There’s no reason to believe that the conditions that led us here will change on their own. Already, more companies are talking about replacing workers with machines. And recessions are not good for workers’ leverage. With millions of people now desperate for any income at all, companies can offer less and demand more.

Christina Thomason 39, and son Logan, Tecumseh, Okla. “You can’t tell people to stay home and not care for them. I’m watching everything we worked for being flushed down the toilet. How are we going to come back from this?” she says.
September Dawn Bottoms for TIME

Can things be different? Fairer? It may well be that the country emerges as a more generous place, buoyed by the communal spirit that brings New Yorkers to their windows every evening at 7, to cheer and bang pots in praise of those risking their lives to save others. It’s no less possible that in the year or more it takes to create the vaccine that will allow a return to routine daily life, the virus will become one more corrosive element in public life, and we return to business as usual.
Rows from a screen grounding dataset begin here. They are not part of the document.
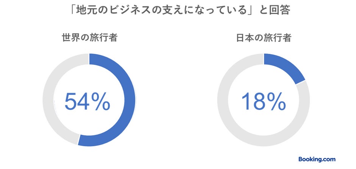
Task: Click と回答 at the title's end
Action: pos(275,11)
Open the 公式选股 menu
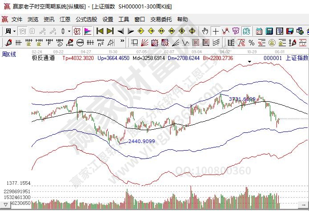309x211 pixels. [86, 20]
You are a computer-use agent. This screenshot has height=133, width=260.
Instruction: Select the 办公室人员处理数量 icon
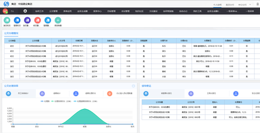click(x=109, y=94)
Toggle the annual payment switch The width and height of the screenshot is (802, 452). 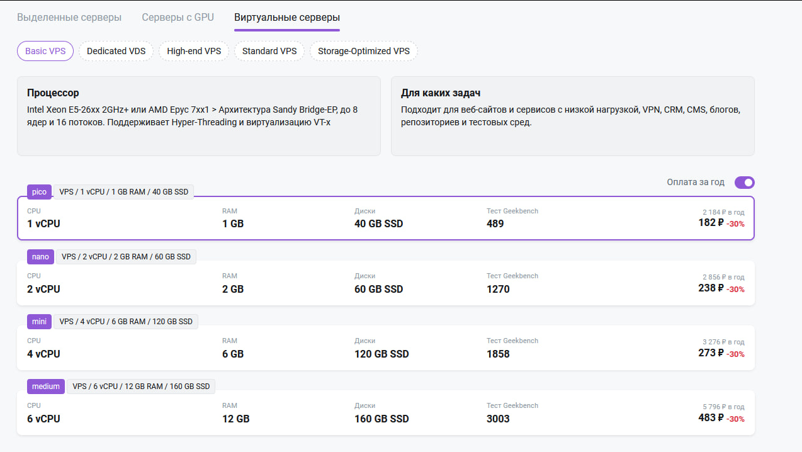[x=744, y=183]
Democratic policymakers have floated ideas like expanding Medicaid, forgiving student loans or canceling rent, and making it easier to unionize. But it’s not yet possible to discern how much the world will be changed by COVID-19.

Already there are signs it’s gotten scarier for workers to stick their necks out. In March, Amazon fired a worker who helped organize a warehouse strike. The company said the worker had violated social–distancing guidelines. In times of great economic insecurity, pundits often wonder why there aren’t widespread revolts. Where are the pitchforks, the ramparts? But it’s not that people do not feel the rage of injustice. It’s that they’re too busy fighting to keep a roof over their heads.